Le pronostic dépend de la cause sous-jacente. La plupart des épisodes de névrite optique typique s'améliorent spontanément avec une récupération visuelle importante en 2 à 3 mois. Le taux de récidive est variable et dépend de l'étiologie. Les patients qui ont une maladie sous-jacente, telle qu'une neuromyélite optique (NMO) ou une MOGAD, ont des taux de récidive plus élevés au niveau du même œil ou de l'autre œil, et la récupération de la vision peut être moins bonne, en particulier dans le cas de la neuromyélite optique (1). L'IRM est utilisée afin de déterminer le risque futur de maladie démyélinisante, en particulier la sclérose en plaques (2).

Références pour le pronostic

  1. 1. Beck RW, Cleary PA, Backlund JYC, Optic Neuritis Study Group. The course of visual recovery after optic neuritis: Experience of the optic neuritis treatment trial. Ophthalmology. 2020;127(4S):S174-S181. doi: 10.1016/j.ophtha.2020.01.027

  2. 2. Optic Neuritis Study Group. Multiple sclerosis risk after optic neuritis: Final optic neuritis treatment trial follow-up. Arch Neurol. 2008;65(6):727-732. doi: 10.1001/archneur.65.6.727

Points clés

  • La névrite optique est la neuropathie optique la plus fréquente chez les patients de moins de 50 ans.

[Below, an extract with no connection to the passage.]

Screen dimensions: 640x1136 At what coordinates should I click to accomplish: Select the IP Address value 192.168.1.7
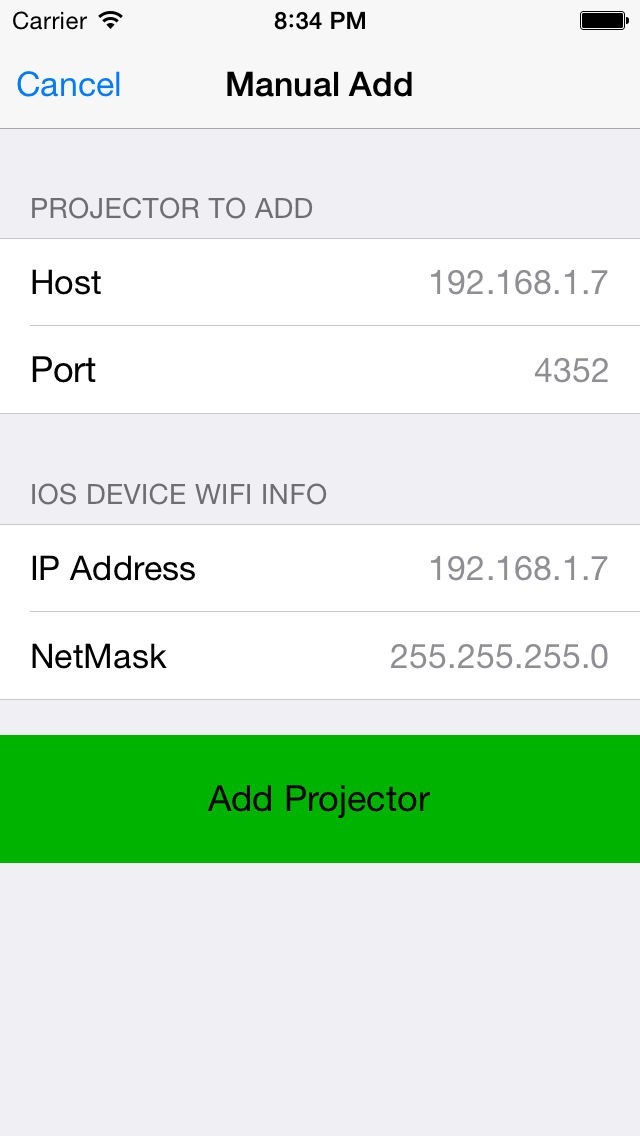[518, 569]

  • Les causes les plus fréquentes sont les maladies démyélinisantes, en particulier la sclérose en plaques, la neuromyélite optique (NMO) et la MOGAD (myelin oligodendrocyte glycoprotein [MOG] antibody-associated disease), mais les infections, les médicaments, les drogues et les toxines sont d'autres causes possibles.

  • Les signes comprennent une douleur lors des mouvements oculaires, des troubles visuels (en particulier une perte disproportionnée de la vision des couleurs) et un déficit pupillaire afférent.

  • Effectuer une IRM rehaussée au gadolinium du cerveau et des orbites. Effectuer une IRM de la moelle épinière si une sclérose en plaques ou une autre maladie démyélinisante est suspectée. Les anticorps anti-aquaporine (AQP4) et anti-MOG doivent être vérifiés dans tous les cas de névrite optique, sauf s'ils sont très classiques de la sclérose en plaques.

  • Des glucocorticoïdes et d'autres traitements peuvent être administrés, en particulier si une maladie démyélinisante est suspectée. Les échanges plasmatiques sont souvent administrés en cas d'attaques de neuromyélite optique (NMO) ou d'attaques sévères qui ne répondent pas aux glucocorticoïdes à forte dose.